Vladimir Putin has been Russia's President for seven months, but there is no agreement in Moscow as to who he is or what kind of leader he will be. Indeed, after three weeks here it's clear that various Russians hope for at least four different, conflicting, Putins: a savior of Russia as a great state, a neoliberal strongman, an oligarchical Praetorian and a populist who will save the people from the worst economic depression of modern history.
The "statists"–a broad coalition of security and administrative officials and nationalist intellectuals–hope Putin will restore Russia as a great power or become, as a young KGB general told me, "Vladimir the Savior." The statists see themselves as the only true patriots who can save Russia from the collapse, corruption and weakness they see as Yeltsin's legacy. (Although Putin was created by Yeltsin's Kremlin, this group and many others here see him as the anti-Yeltsin.) They want him to be a modern-day Peter the Great, taking from the West whatever Russia needs–a market economy, technology, foreign investment–and sweeping aside all opposition and obstacles to the nation's rebirth.

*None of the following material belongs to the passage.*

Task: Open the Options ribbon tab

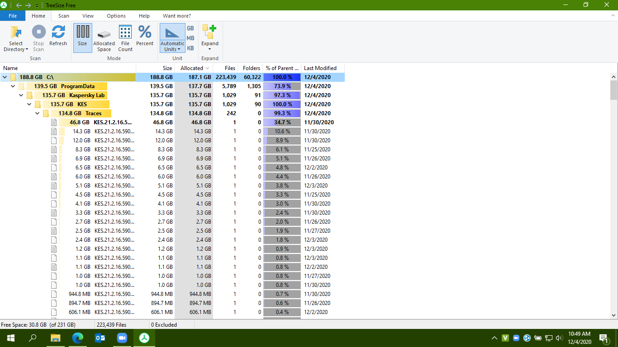Action: (116, 16)
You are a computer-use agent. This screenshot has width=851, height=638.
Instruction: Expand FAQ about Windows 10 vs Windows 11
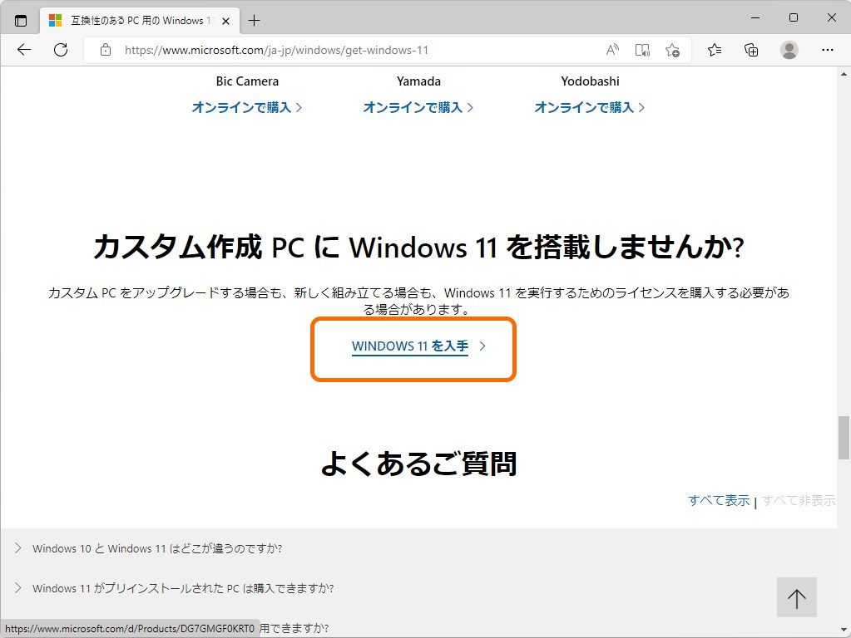157,548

In his first State of the Nation address, to a joint session of Parliament on July 8, Putin gave the statists reason to believe he is the leader they want. And there are other signs. Former KGB officials are filling positions of power in the Kremlin and the regions, declaring, as a TV commentator anxiously observed, "All power to the President." Putin has launched a legislative assault on the power and autonomy of Russia's eighty-nine territorial bosses, created a new instrument of executive power in a beefed-up Security Council and indicated a readiness to reassert state control over the country's rich natural-resources monopolies privatized under Yeltsin. There is an ongoing Kremlin effort to rein in what remains of Moscow's independent media and revitalize government-owned media. Putin's brutal war against secessionist Chechnya continues, oppositionist citizens' groups are harassed and the influence of military and intelligence forces grows. "The smell of revanchism is in the air," remarked a veteran KGB official with great satisfaction on a popular TV talk show.

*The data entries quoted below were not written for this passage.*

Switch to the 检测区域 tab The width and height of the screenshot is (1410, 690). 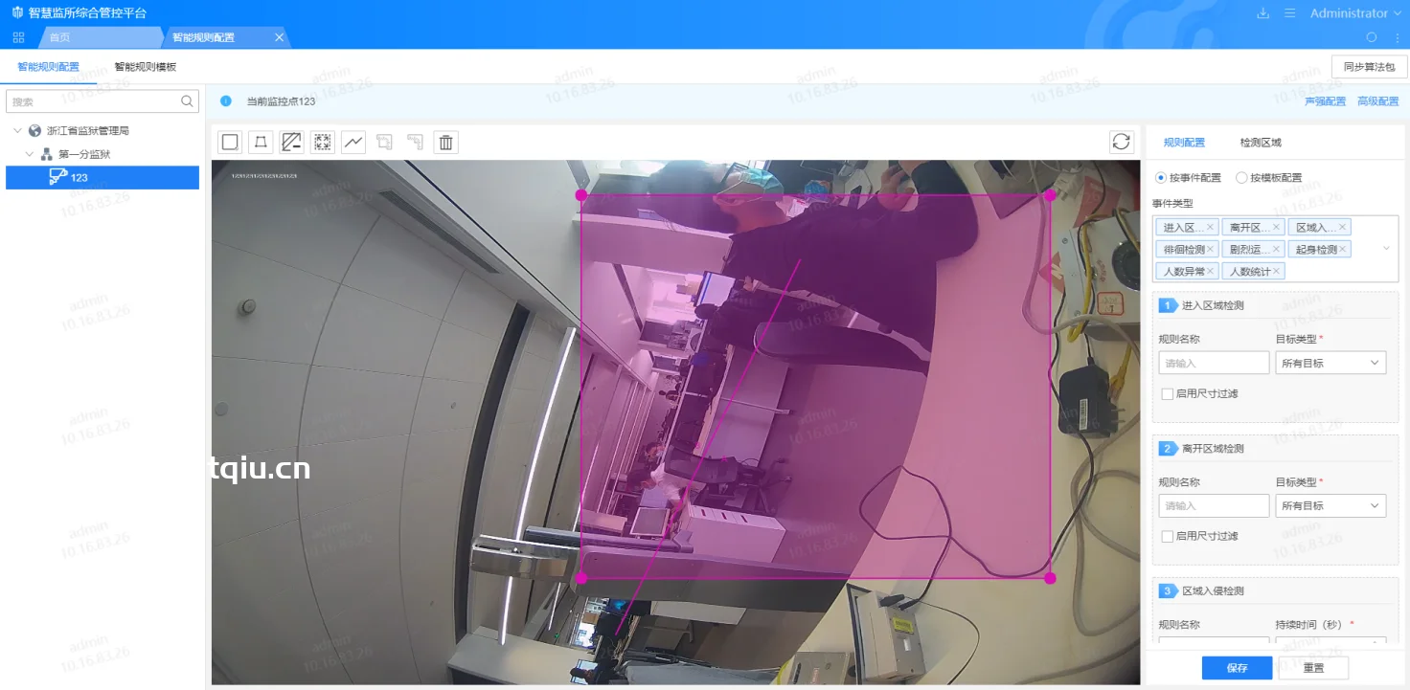click(x=1260, y=143)
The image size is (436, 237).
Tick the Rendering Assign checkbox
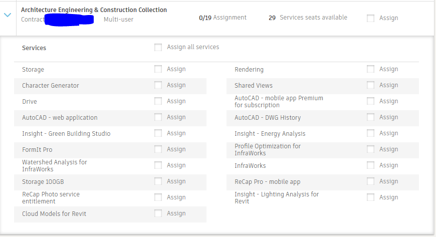click(370, 69)
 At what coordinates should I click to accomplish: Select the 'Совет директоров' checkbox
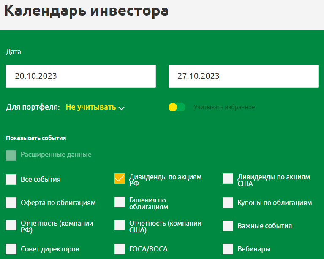11,249
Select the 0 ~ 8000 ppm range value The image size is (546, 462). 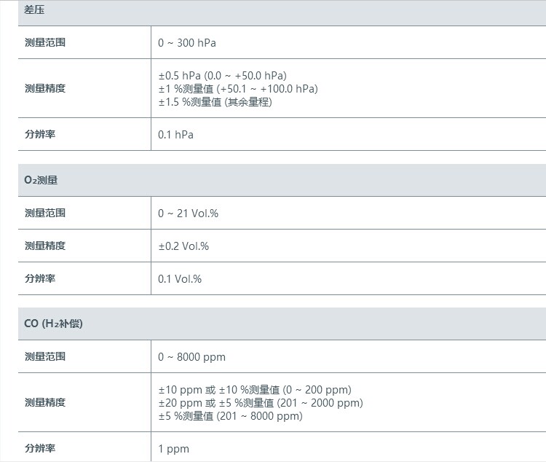pos(191,357)
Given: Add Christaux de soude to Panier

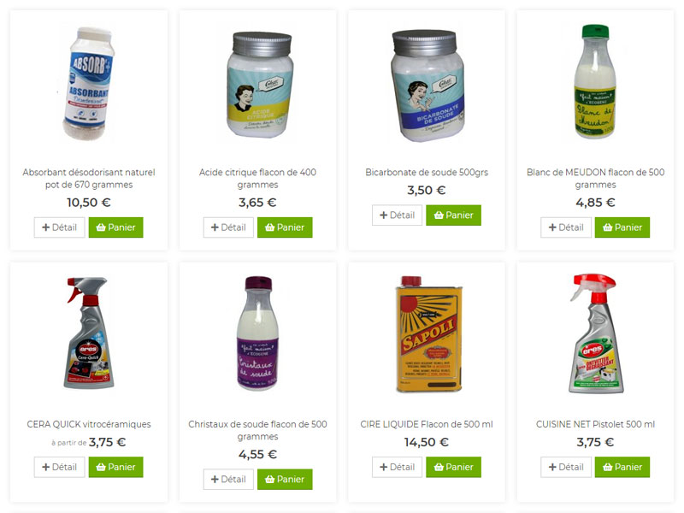Looking at the screenshot, I should 285,479.
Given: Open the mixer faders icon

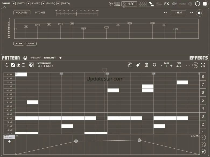Looking at the screenshot, I should pyautogui.click(x=159, y=4).

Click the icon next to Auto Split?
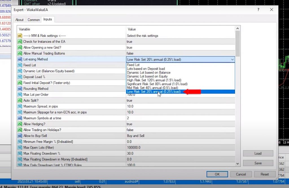pos(20,100)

Meanwhile, Russia's neoliberal economists, as they describe themselves, hope Putin will be their Kremlin Pinochet, imposing free-market policies with "a strong hand." They call for "managed democracy" and "enlightened dictatorship" and uncritically praise the former Chilean dictator. German Gref, the new, young Minister of Economics and Trade, is the group's most prominent representative. In late June the Cabinet seemed to endorse Gref's economic program, which an opposition economist calls "son of shock therapy." It is essentially the same as the policy–sponsored by the United States and the IMF and imposed by Yeltsin in the nineties–that led to the country's corruption and economic collapse. The Western media have enthusiastically endorsed Gref's program–the New York Times declared it a "bold economic blueprint"–while ignoring the fact that it calls for slashing essential housing and utilities subsidies, making higher education accessible only to the privileged, endangering the pension system and adopting a regressive tax system, including a flat tax (also heralded in the West as an ambitious reform) that will benefit only the rich and further victimize the poor. A draconian labor code, which has received less attention in the Russian and Western press, proposes abolishing labor rights and permitting a twelve-hour workday.